Wednesday, April 20, 2011

Markov's Next Tweet

Have cookie. All is a little intrusive So close to be Everyone is we haven't blogged in mall bathroom -!
If you've ever taken the time to read spam - and you really should - you might have come across something like this; text that almost seems human, but on closer inspection just doesn't quite make sense.

Markov Chains

I've mentioned Markov Chains before, for example, in the Snakes and Ladders post. Here's the formal definition from Wikipedia,
A Markov chain, named for Andrey Markov, is a mathematical system that undergoes transitions from one state to another (from a finite or countable number of possible states) in a chain-like manner. It is a random process endowed with the Markov property: the next state depends only on the current state and not on the past.
In the context of snakes and ladders, this basically says that the square you'll land on in the next turn depends on the square you're currently on, and the roll of a dice.

What the Dickens?

So what does this have to do with text generating?
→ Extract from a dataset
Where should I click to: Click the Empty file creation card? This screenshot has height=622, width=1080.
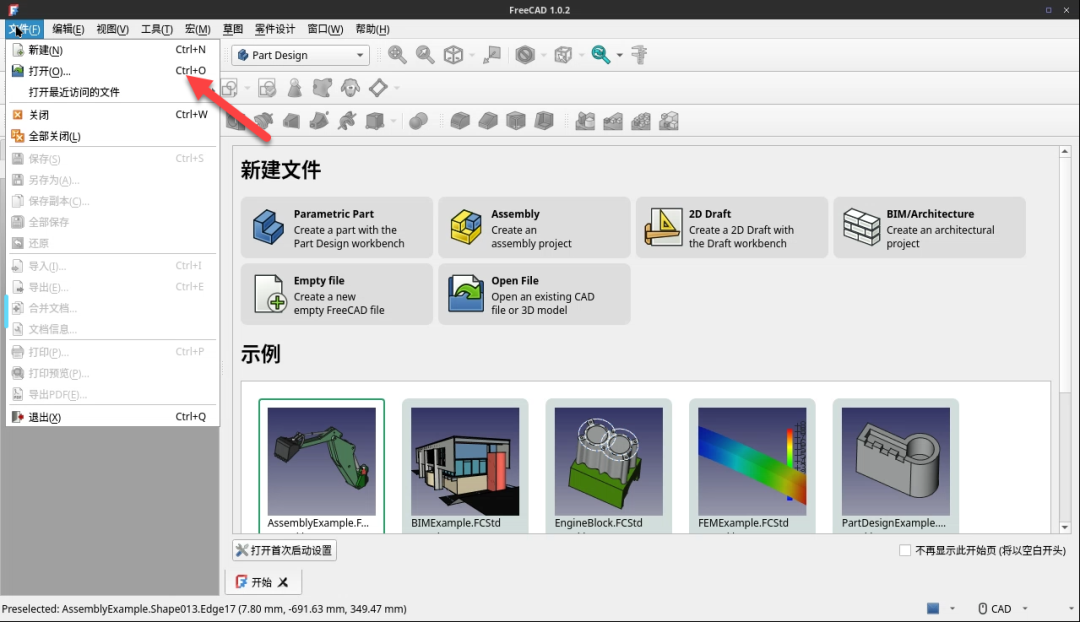(336, 294)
Here's a visual example of how it works. These are the first few lines from A Tale of Two Cities as a flowchart,
In the above, you have the lines broken up word-wise, and linked by which words follow each other. To generate a sentence, pick a starting point and follow the arrows. When you get to a junction pick which way you go at random.

So for text generation, your 'current state' will be some word - say, 'of' in the above. The Markov text generator then picks a word to follow it. In the above, there are 5 words that could follow 'of', each with an equal chance of being chosen; except for 'times' which is twice as likely as the others, since it appears twice in the source.
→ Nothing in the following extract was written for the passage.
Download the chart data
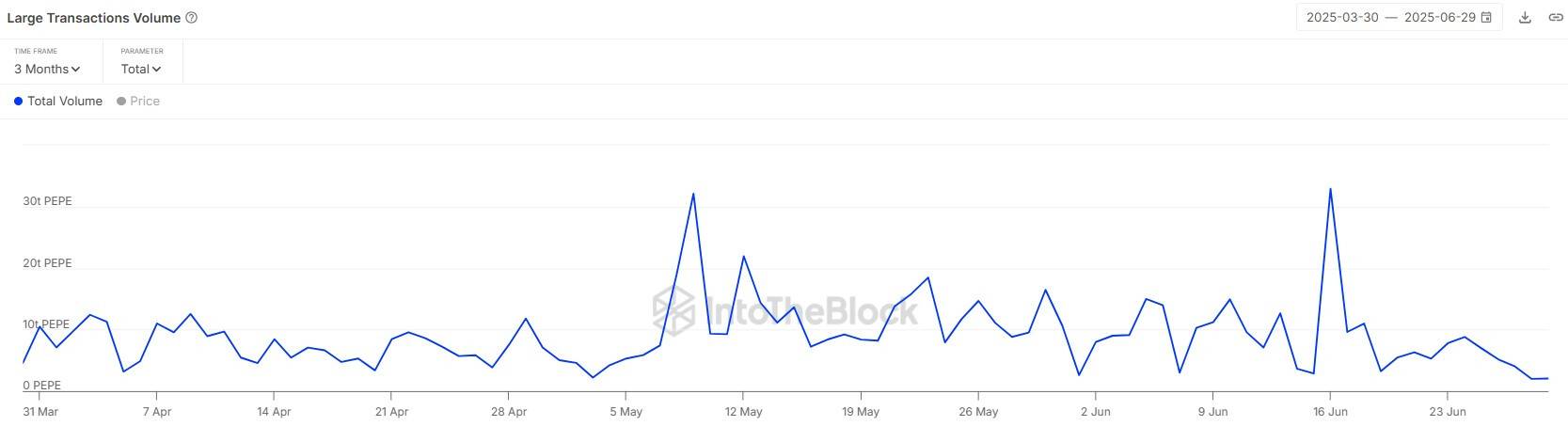 (x=1526, y=18)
It should be noted that it isn't just shuffling the words completely at random - words are chosen based on what they appear together with in the source.

Tweets Go In, Gibberish Comes Out

By feeding different source texts in to a generator, you can get all variety of different results; to some extent matching the style of the source writer. This is what can make the output seem so human, while being so beautifully nonsensical.

In fact, the quote at the very top of the post was generated by "That Can Be My Next Tweet".

The only explanation the site gives as to how it works is,
This page generates your future tweets based on the DNA of your existing messages.
But it seems safe to assume, from that and what it outputs, that it's using Markov text generation with your - or in this case my - previous tweets as the source text.

What if I don't really is
He opened the door and got into the car engine shuddered into life and the vehicle lurched down the driveway..
That bit of text is actually an extract from "How to write badly well: Forget what you're doing halfway through a sentence", and is human written. But it demonstrates the point well.

In the above text, you have two sentence fragments either side of 'the car'; each makes sense individually, but not when they're put together.

And unfortunately, these sudden changes of direction are a major trip up point for Markov text; especially since this sort of thing can happen multiple times in a single sentence.

Letters and Words

You don't have to chop up the source text word-wise.

You could, for example, run a Markov chain letter-wise (or even by groups of letters).
This is particularly good at creating bizarre, new, portmanteau-ish words. For example, if your source is the US states, you get such gems as - Floridaho, Oklabama, and Flork.

The drawback to this approach is that it's no good at sentences, since what you'll get is likely to be a nonsensical collection of made-up words.

Alternatively, you could work with pairs of words, or indeed n-grams of any size. This has the benefit of creating more readable-text, but at the cost of variation.

Similarly, a smaller source text can produce lots of sentence fragments that never vary, while a large source can will give greater randomness.

It all ultimately comes down to getting a desirable balance between variability and comprehensibility.

Stuff to Play With

I threw together this quick and dirty implementation in python - mostly just to show that I could. I ran it on the first few paragraphs of this post (pre-editing), and got this as an example output,
almost seems human but while no-one is going on some spam was text that has anyone really should you might have postulated that has anyone really
That Can Be My Next Tweet, mentioned above.

On TweetCloud, you can enter a word and get a word cloud of words that commonly follow that word in tweets. Word.

Word-O-Matic, also mention above, creates words based on any source text you give it. See also: associated Reddit thread with lots of example results.

Markov Text Synthesizer, a general online generator you can play with.

There are various Twitter-bot attempts here.

Markov Shakespearean Sonnet (uses a slightly more complex generation method)

Someone who explains it better than me.

Oh, and you can also use Markov Chains to generate music.